Pub Date : 2026-01-18DOI: 10.1016/j.resplu.2026.101235
Annette Waldemar , Johan Israelsson , Katarina Heimburg , Erik Blennow Nordström , Per Nordberg , Anders Bremer , Kristofer Årestedt , Ingela Thylén
Background
Surviving sudden cardiac arrest often lead to long-term cognitive, emotional, and physical consequences. Although clinical guidelines recommend structured post-cardiac arrest follow-up, such follow-up is often lacking or inconsistent. Tailored digital interventions are scarce but may help address gaps in follow-up resources.

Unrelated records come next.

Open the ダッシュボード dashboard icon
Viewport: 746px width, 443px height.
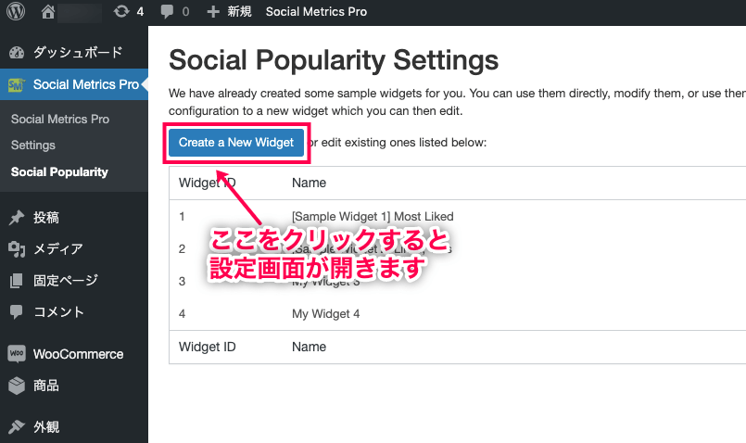pos(16,53)
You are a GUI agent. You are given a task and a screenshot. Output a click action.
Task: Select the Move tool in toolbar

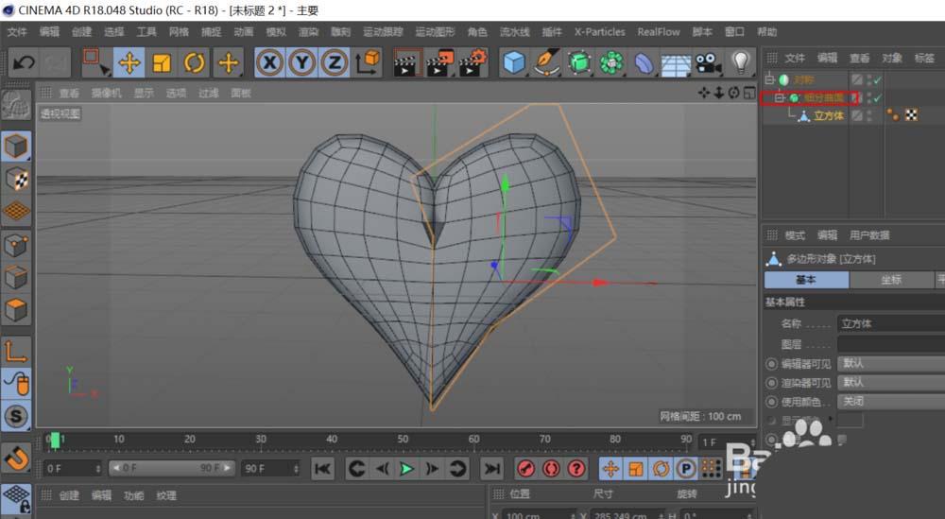[x=129, y=63]
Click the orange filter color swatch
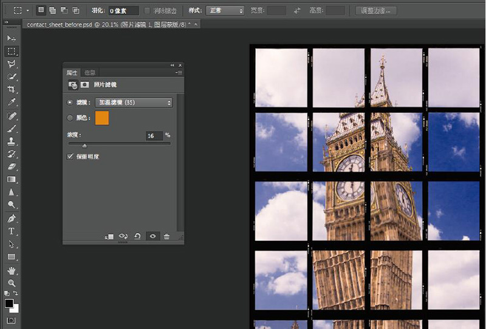 (102, 118)
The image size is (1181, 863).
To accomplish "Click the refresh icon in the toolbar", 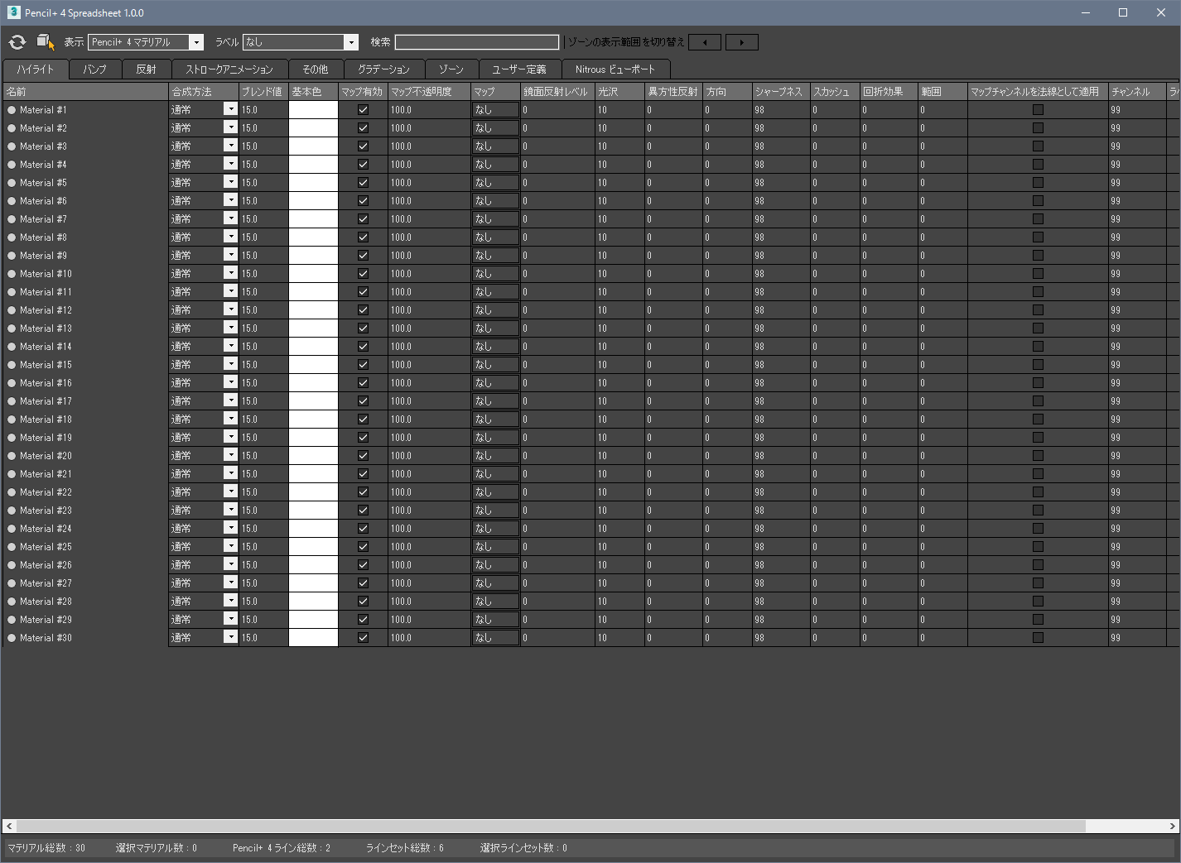I will pyautogui.click(x=17, y=41).
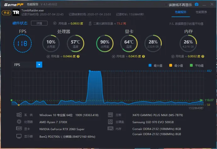The height and width of the screenshot is (149, 217).
Task: Click the CPU power usage help icon
Action: pos(78,57)
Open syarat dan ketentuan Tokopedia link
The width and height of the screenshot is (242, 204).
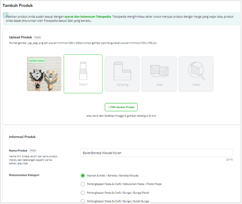(87, 17)
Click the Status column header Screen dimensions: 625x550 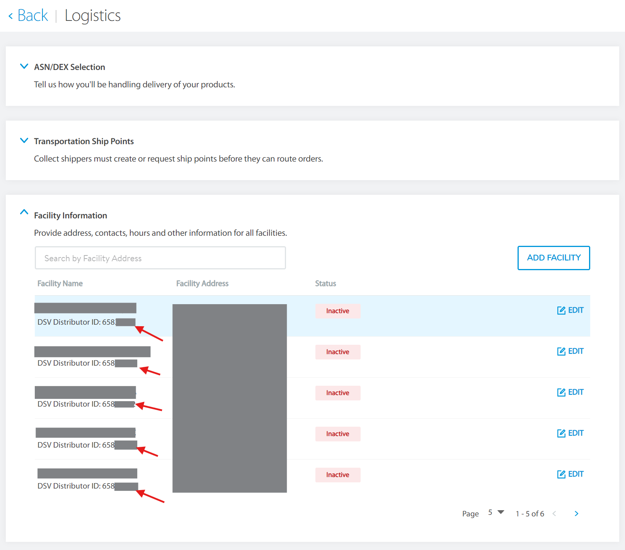tap(325, 284)
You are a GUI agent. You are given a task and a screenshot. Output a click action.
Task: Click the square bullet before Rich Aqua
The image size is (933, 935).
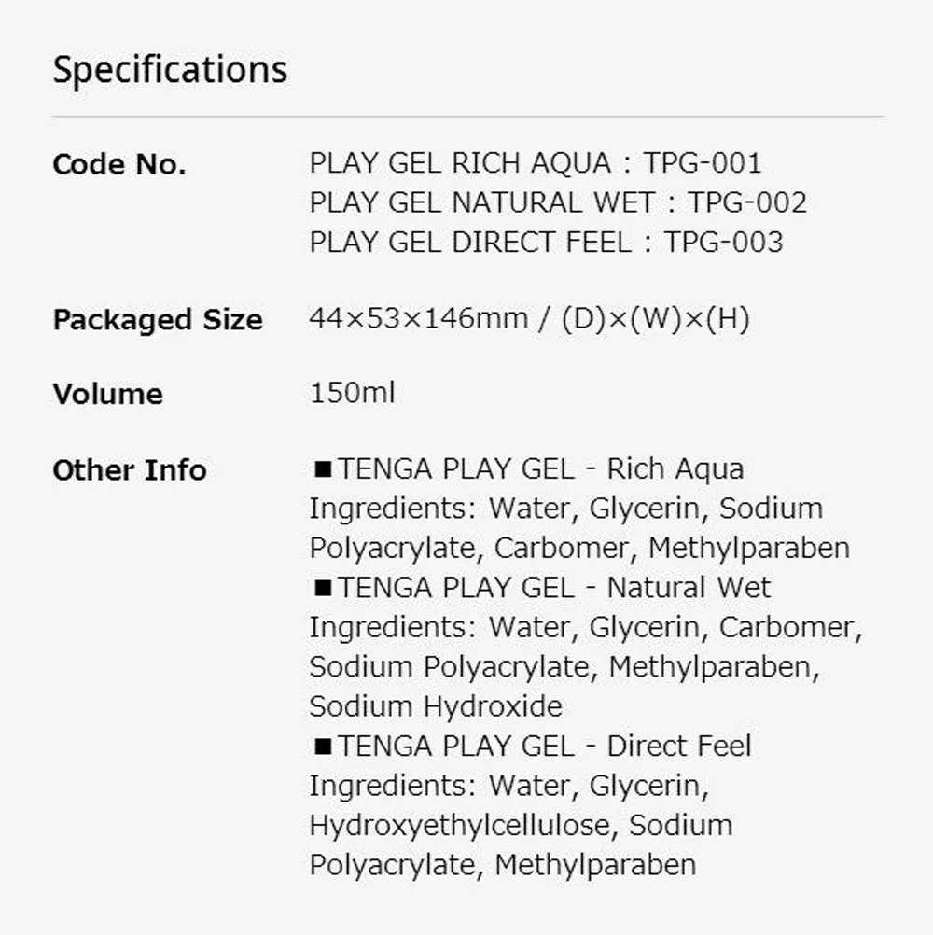[322, 469]
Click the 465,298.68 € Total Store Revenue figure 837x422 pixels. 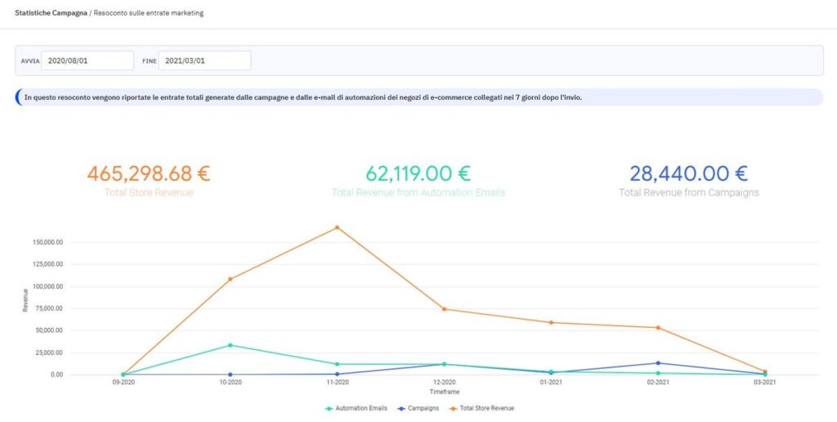click(x=149, y=173)
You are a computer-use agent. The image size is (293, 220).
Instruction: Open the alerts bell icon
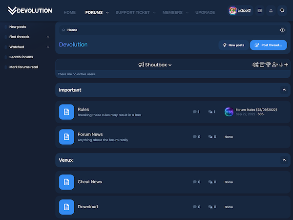(271, 10)
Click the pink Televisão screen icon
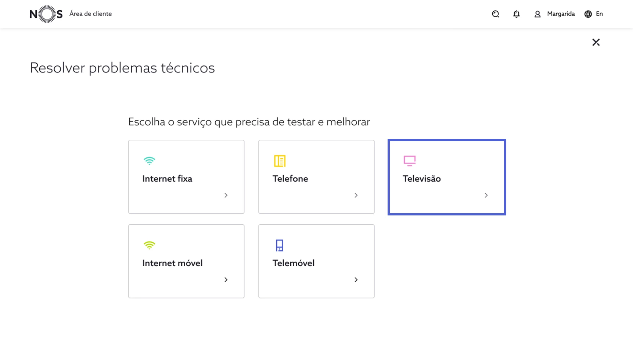This screenshot has width=633, height=343. pyautogui.click(x=410, y=161)
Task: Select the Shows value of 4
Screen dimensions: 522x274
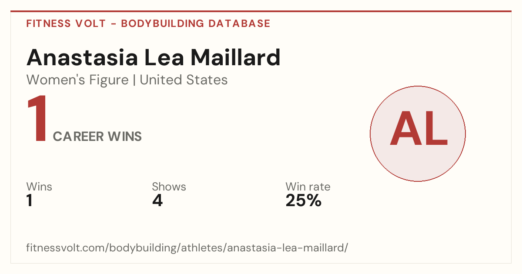Action: tap(157, 201)
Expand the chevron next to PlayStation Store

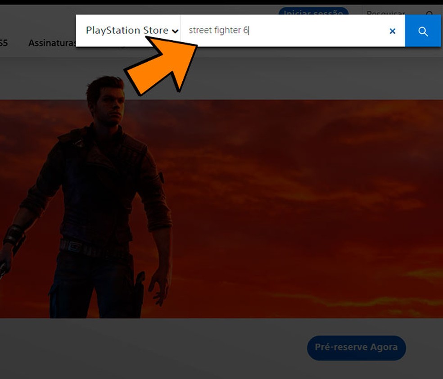(175, 31)
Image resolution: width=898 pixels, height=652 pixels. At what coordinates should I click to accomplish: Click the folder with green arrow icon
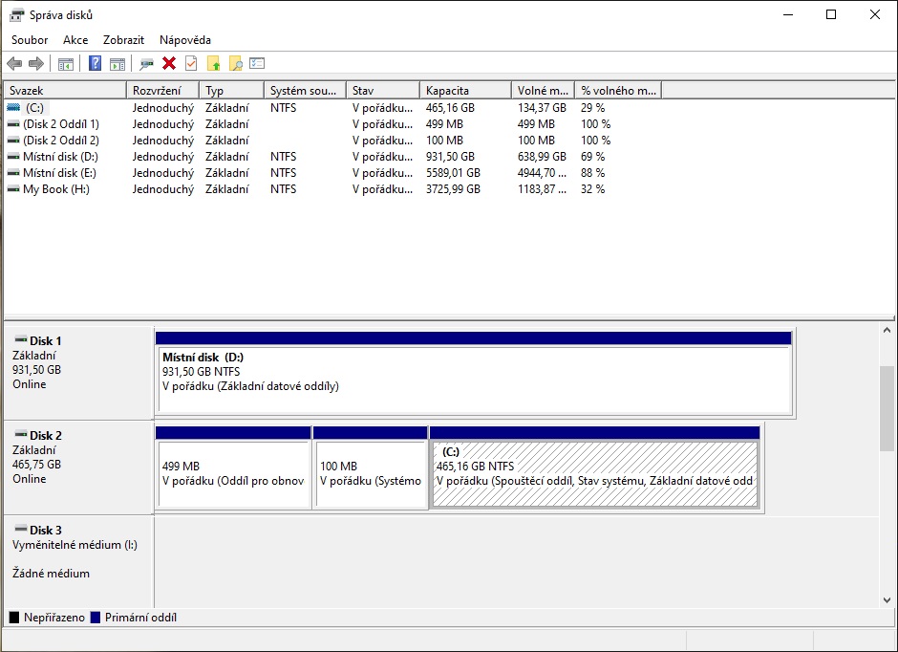point(213,64)
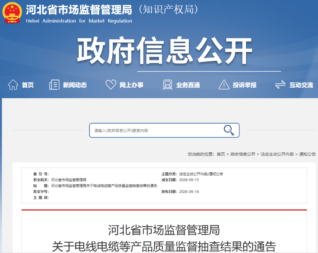
Task: Click the 首页 breadcrumb link
Action: (x=221, y=154)
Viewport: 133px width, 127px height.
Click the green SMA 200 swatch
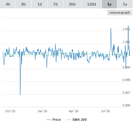69,120
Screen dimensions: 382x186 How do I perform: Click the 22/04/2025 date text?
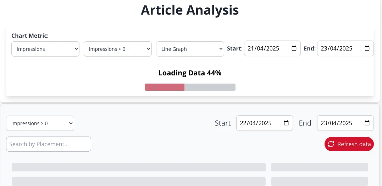[256, 123]
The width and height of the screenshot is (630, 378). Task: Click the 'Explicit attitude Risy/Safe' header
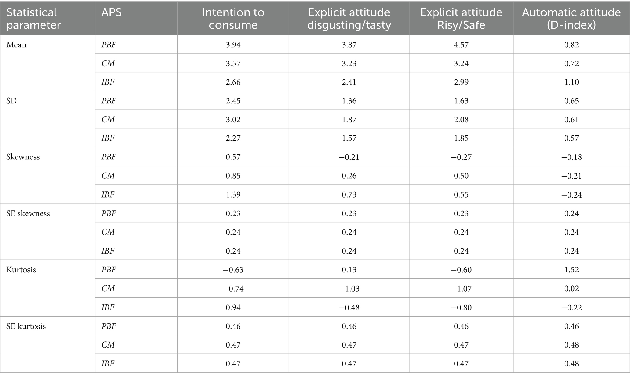[461, 18]
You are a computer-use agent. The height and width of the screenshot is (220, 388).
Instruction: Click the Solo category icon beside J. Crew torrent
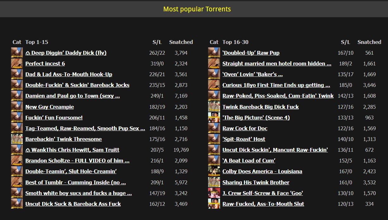(214, 193)
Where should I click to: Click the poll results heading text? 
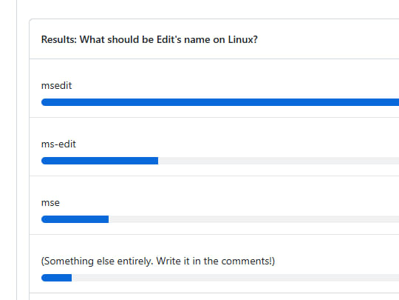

The CARDIS trial evaluates the effects on patient-reported outcome measures of a co-created, web-based support programme designed to improve wellbeing, self management, and reintegration into everyday life for cardiac arrest survivors.
Methods
CARDIS is a multicentre, parallel-group, randomised controlled trial enrolling cardiac arrest survivors aged >18 years. Participants will be randomised 1:1 to intervention or control. Both groups will receive standard post-cardiac arrest care, including a routine followup visit with screening and management of cognitive, physical and emotional health, as well as a printed booklet. The intervention group will additionally receive access to a webbased selfguided support programme for 3 months. After study completion, control participants will be offered the programme.
Outcomes
Primary outcome is overall wellbeing and health (QWB) at 3 months. Secondary outcomes include self-reported cognitive problems, HRQoL, life satisfaction, symptoms of depression and anxiety, post-traumatic stress, fatigue, and sleep disturbances. A process evaluation will evaluate social selection bias, adherence and participants experiences.
Discussion
The CARDIS trial will investigate the use of more accessible and standardised follow-up pathways by complementing existing care structures, thereby enhancing equity in long-term recovery and quality-of-life without requiring additional healthcare resources. The process evaluation will provide data on adherence, social selection, and engagement, essential for future implementation.
Trial registration: The trial is registered at clinicaltrials.gov (NCT07240714).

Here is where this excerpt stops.